The Markit/CIPS Construction Purchasing Managers' Index (PMI) rose to 50.9 from 49.5 in September, just above the 50 line that separates growth from contraction. That is the highest reading since July and better than the forecast 49.1.

However, new orders fell for the fifth straight month - the longest period of decline since the 2008-2009 recession - and firms reduced headcount at the fastest pace since August 2011.

"The bigger picture remains bleak," said Tim Moore, senior economist at Markit, which compiles the survey.

"The year-ahead business outlook was still relatively subdued during October, as survey respondents cited weak spending patterns and squeezed budgets among clients," he added.
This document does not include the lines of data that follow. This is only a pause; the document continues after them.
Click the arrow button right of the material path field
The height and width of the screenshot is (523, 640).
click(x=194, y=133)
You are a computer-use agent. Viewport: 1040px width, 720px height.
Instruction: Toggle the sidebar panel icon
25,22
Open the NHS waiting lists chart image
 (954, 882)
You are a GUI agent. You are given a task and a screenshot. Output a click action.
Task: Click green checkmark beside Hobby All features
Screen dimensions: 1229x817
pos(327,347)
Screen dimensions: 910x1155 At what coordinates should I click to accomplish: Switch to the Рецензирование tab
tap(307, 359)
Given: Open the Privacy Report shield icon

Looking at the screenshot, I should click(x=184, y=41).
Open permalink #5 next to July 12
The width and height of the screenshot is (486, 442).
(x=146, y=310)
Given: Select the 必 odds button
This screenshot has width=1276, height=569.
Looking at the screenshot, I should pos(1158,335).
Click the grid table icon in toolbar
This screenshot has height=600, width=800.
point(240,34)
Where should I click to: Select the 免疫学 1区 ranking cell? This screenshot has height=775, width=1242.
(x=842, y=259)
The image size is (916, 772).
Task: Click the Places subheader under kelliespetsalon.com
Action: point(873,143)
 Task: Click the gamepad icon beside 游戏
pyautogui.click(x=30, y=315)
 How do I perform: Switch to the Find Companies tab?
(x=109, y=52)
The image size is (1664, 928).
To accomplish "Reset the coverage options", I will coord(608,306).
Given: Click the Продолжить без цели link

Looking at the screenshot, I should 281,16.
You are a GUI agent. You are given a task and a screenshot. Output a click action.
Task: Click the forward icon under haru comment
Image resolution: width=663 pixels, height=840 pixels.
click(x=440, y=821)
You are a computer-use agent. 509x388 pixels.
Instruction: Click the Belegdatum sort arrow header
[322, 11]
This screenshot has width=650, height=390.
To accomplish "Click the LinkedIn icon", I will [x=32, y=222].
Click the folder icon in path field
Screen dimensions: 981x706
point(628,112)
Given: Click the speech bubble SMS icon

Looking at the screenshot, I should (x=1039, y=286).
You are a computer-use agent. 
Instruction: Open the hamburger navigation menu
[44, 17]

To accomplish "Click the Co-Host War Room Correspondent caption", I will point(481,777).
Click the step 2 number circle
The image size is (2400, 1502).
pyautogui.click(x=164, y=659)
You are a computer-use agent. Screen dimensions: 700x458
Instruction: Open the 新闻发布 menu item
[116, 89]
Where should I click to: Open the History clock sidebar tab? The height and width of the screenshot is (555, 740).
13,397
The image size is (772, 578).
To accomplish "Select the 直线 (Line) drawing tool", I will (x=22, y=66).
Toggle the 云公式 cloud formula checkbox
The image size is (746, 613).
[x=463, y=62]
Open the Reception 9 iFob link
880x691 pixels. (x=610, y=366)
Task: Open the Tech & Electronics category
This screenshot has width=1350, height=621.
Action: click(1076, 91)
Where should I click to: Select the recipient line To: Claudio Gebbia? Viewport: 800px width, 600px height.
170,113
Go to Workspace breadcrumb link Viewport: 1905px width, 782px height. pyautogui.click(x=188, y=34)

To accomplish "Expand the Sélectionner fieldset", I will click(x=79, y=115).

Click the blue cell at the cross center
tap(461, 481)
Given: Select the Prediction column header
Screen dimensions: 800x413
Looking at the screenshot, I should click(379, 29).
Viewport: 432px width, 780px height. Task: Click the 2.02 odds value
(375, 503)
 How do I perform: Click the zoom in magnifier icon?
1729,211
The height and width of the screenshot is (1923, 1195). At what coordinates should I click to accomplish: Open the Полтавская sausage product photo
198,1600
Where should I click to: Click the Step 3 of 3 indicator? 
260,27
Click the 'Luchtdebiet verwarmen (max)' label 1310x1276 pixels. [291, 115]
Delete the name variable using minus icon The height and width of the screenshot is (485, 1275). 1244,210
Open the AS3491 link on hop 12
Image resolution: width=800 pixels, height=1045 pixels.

Input price inflation sped up in October compared to September, mostly driven by higher fuel and energy costs.

Within the sector, only civil engineering output rose, with residential and commercial work declining, Markit said.

Still, earlier data from construction industry analysts Glenigan raised hopes that the sector might pick up.

The value of building projects started between August and October was broadly flat compared to a year ago, but activity would have been far worse had it not been for a 58 percent jump in private housing projects, the analysts said.

They added that the Bank of England's Funding for Lending Scheme, in which it provides cheap funding to banks if they keep up lending to households and businesses, was beginning to have some positive impact on credit conditions and house builders started new projects in anticipation of more sales next year.